* _REQUIREMENT_
Exactly transcribe the span of lines from the one containing "The height and" through the final line of the entries, inclusive, and nothing outside it. Exclude the pictures.

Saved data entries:
□ □ □
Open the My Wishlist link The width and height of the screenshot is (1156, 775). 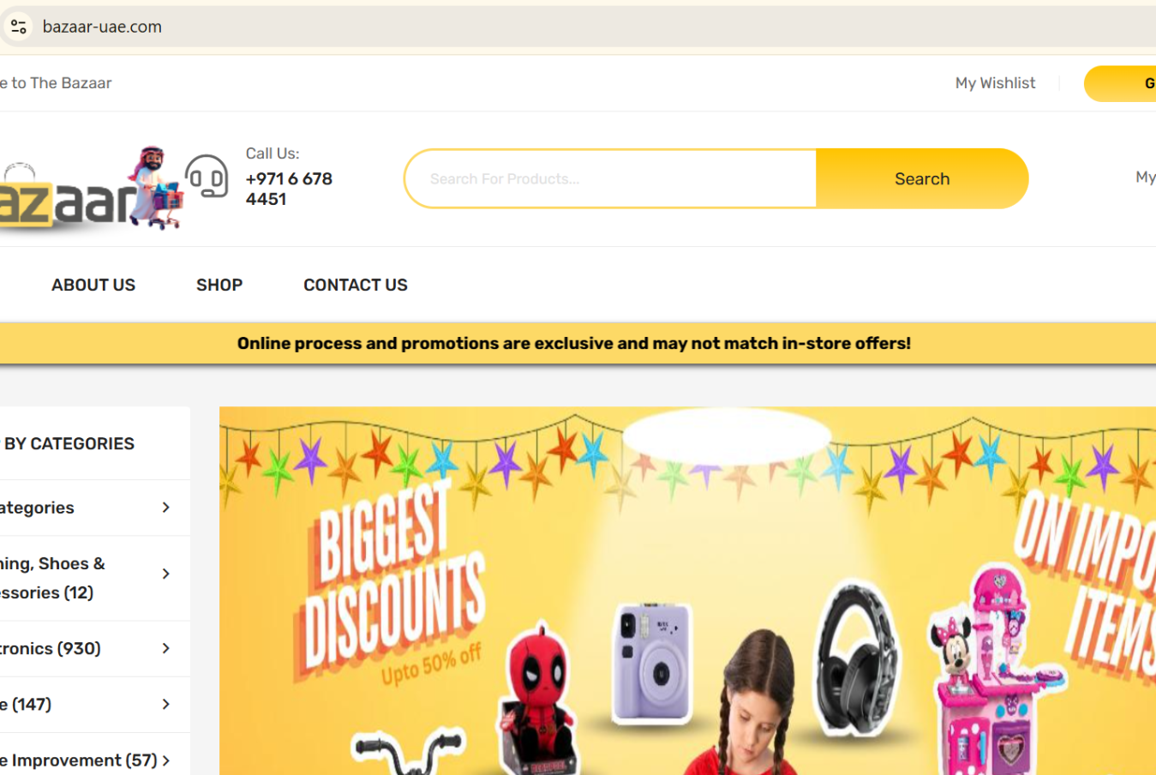click(995, 83)
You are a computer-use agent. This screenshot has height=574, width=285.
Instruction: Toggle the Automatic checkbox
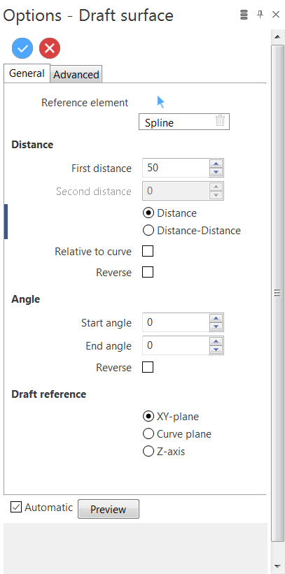tap(16, 507)
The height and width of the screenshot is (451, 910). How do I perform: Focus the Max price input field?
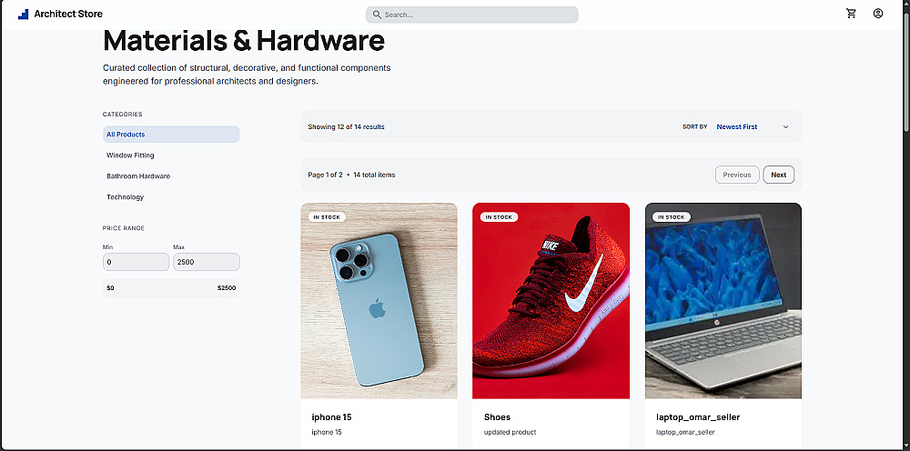point(206,262)
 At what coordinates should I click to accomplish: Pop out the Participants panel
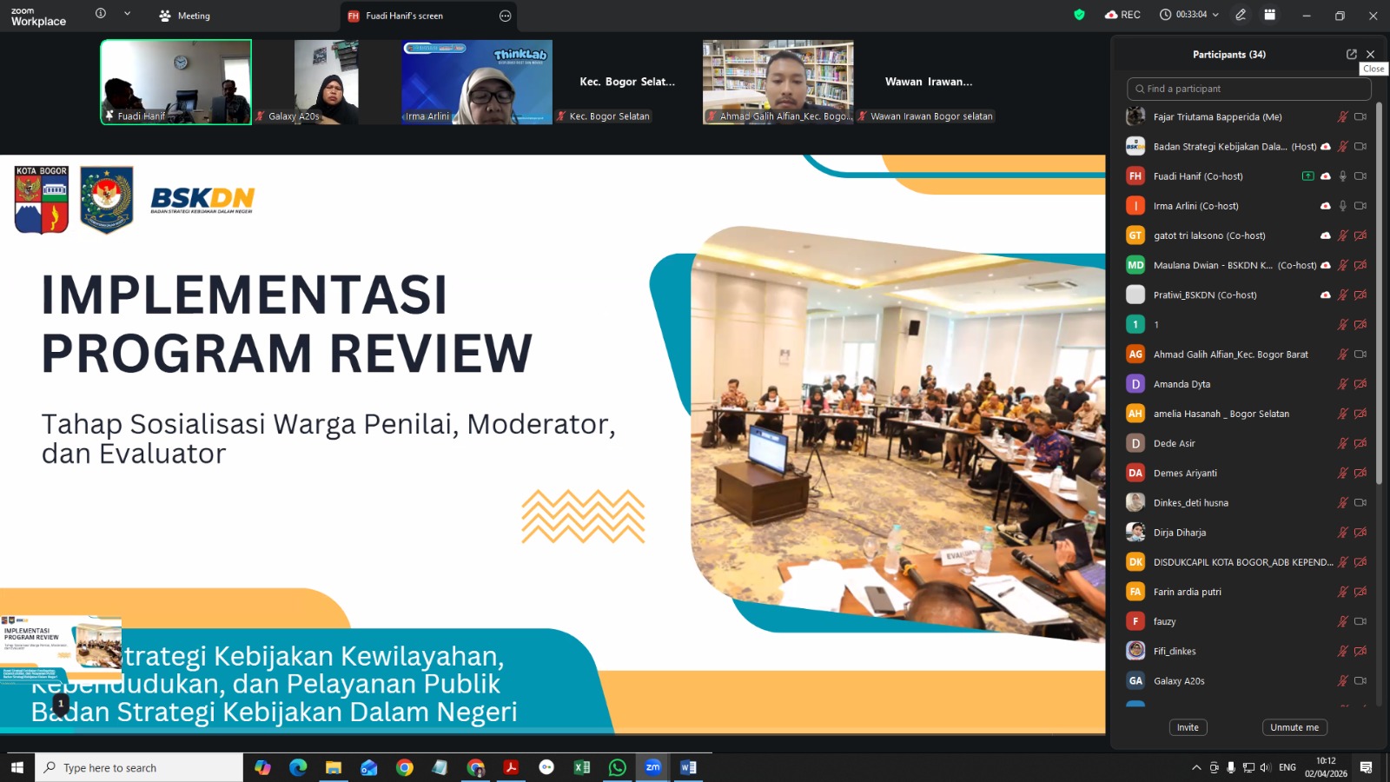click(1351, 54)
□ □ □
* _YOUR RESPONSE_
The height and width of the screenshot is (451, 910). How do I perform: Focus the Max price input field?
point(206,262)
 At what coordinates should I click to accomplish: Pop out the Participants panel
click(1351, 54)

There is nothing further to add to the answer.